### WHAT IS EXPECTED
Please repeat each line from the one holding "You are a computer-use agent." through the final line of the data, exactly as it stands, with no pictures.

### INPUT
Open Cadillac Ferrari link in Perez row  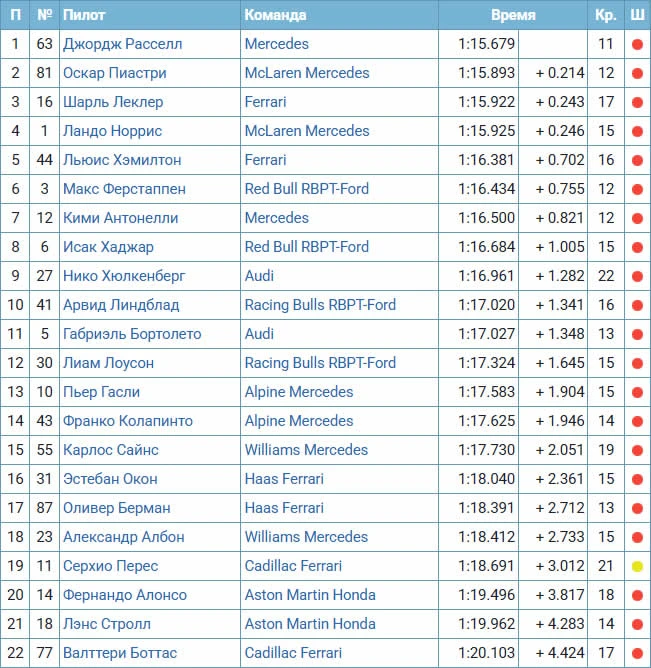(x=293, y=566)
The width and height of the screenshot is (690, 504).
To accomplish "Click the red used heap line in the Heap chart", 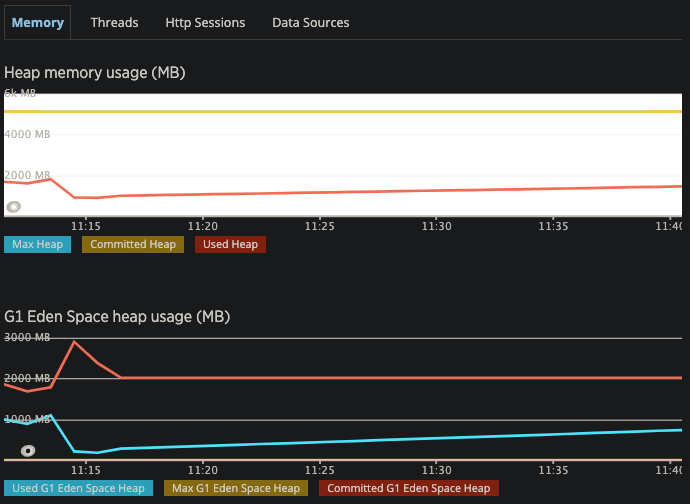I will coord(400,191).
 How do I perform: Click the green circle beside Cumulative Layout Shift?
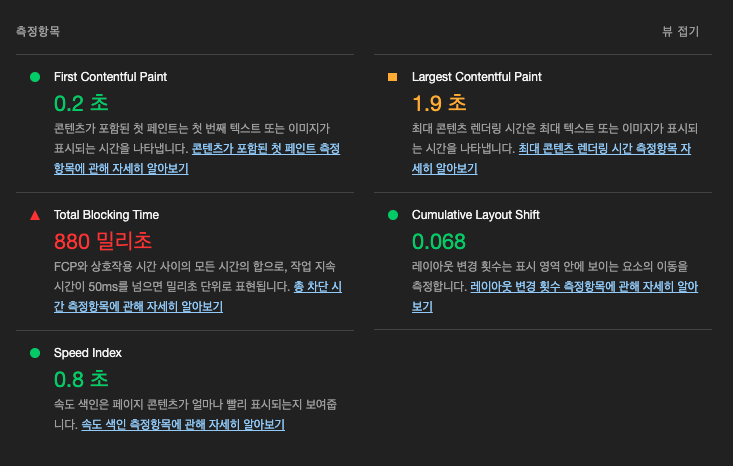click(393, 215)
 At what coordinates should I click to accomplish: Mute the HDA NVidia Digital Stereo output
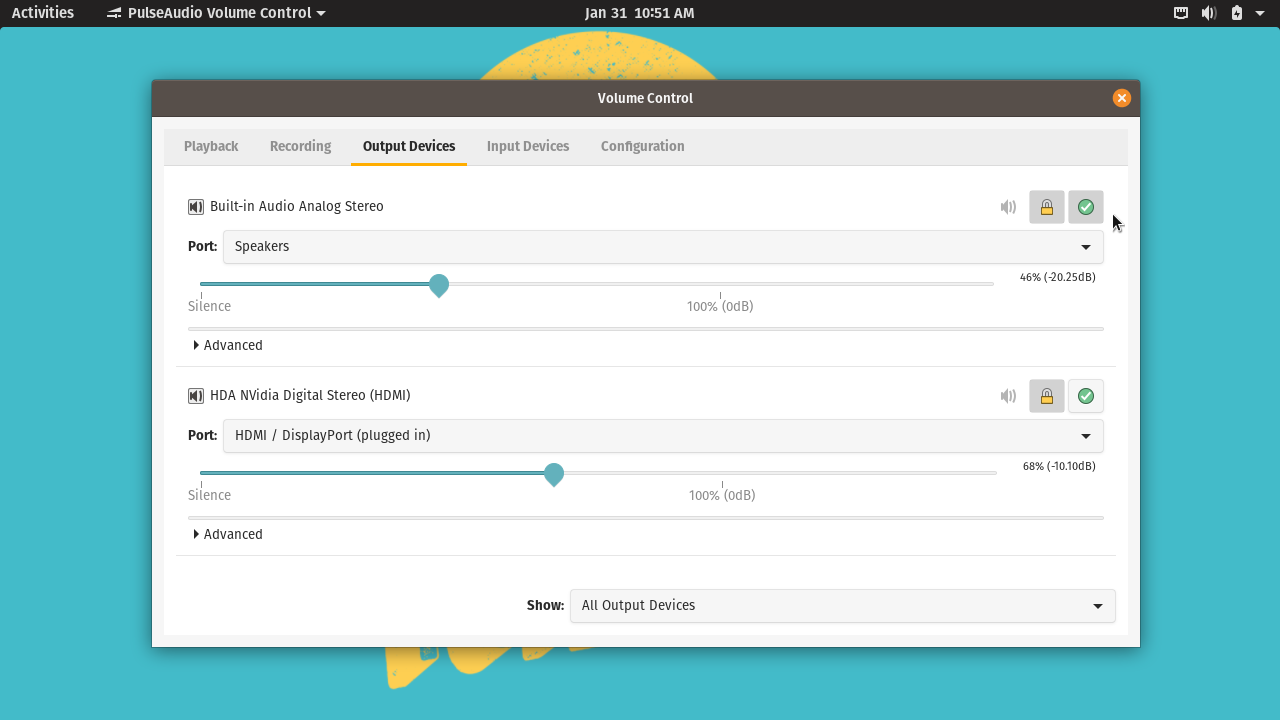point(1008,395)
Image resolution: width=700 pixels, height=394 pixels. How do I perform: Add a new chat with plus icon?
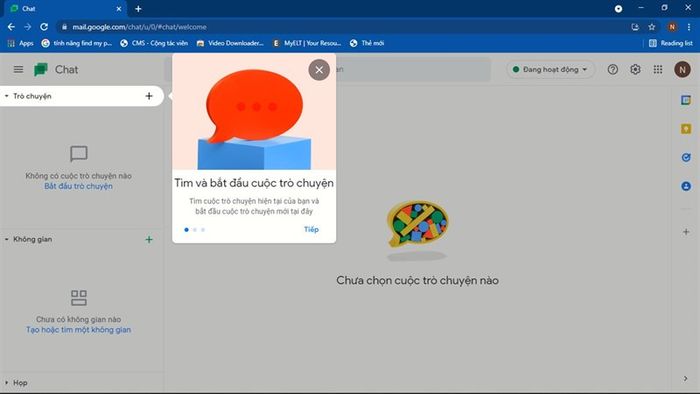tap(149, 96)
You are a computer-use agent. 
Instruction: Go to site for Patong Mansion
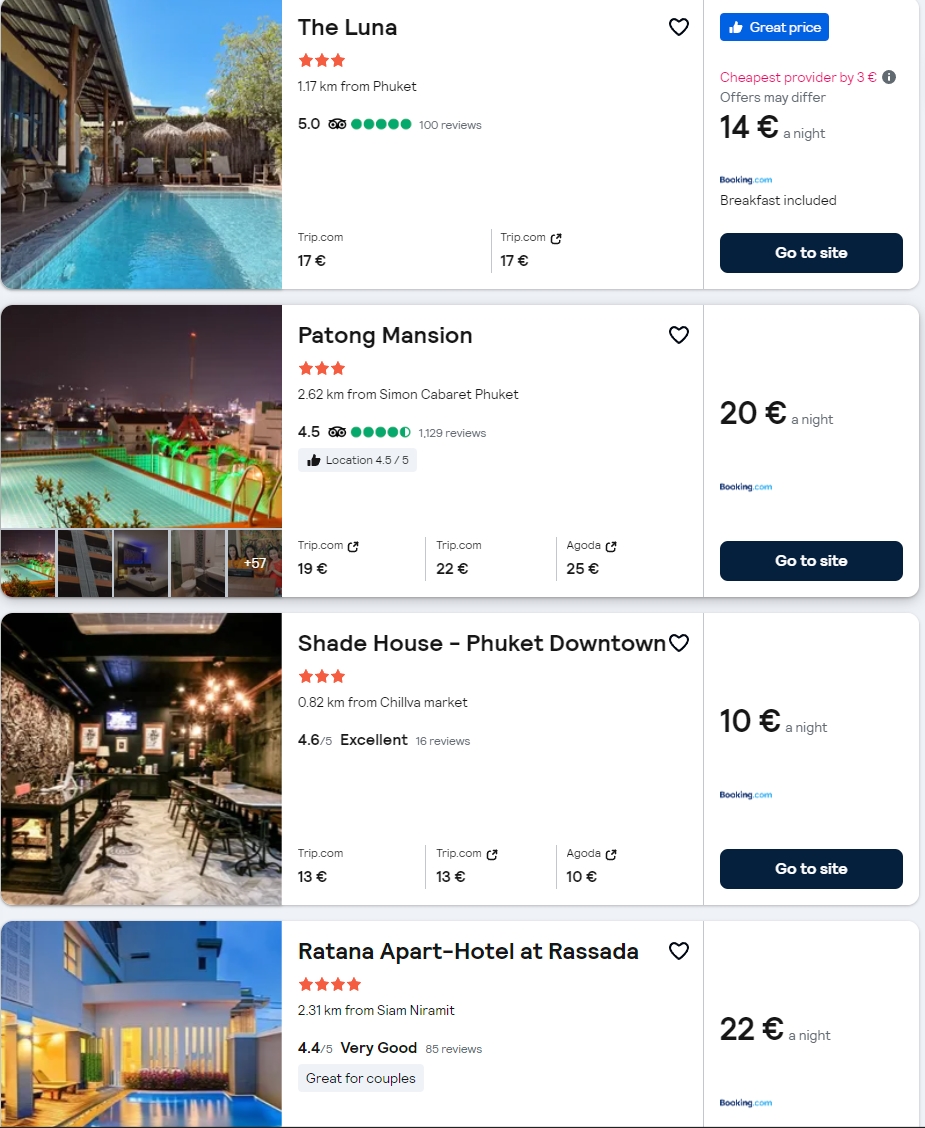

### ANSWER AREA
You are a computer-use agent. 
Instruction: Go to site for Patong Mansion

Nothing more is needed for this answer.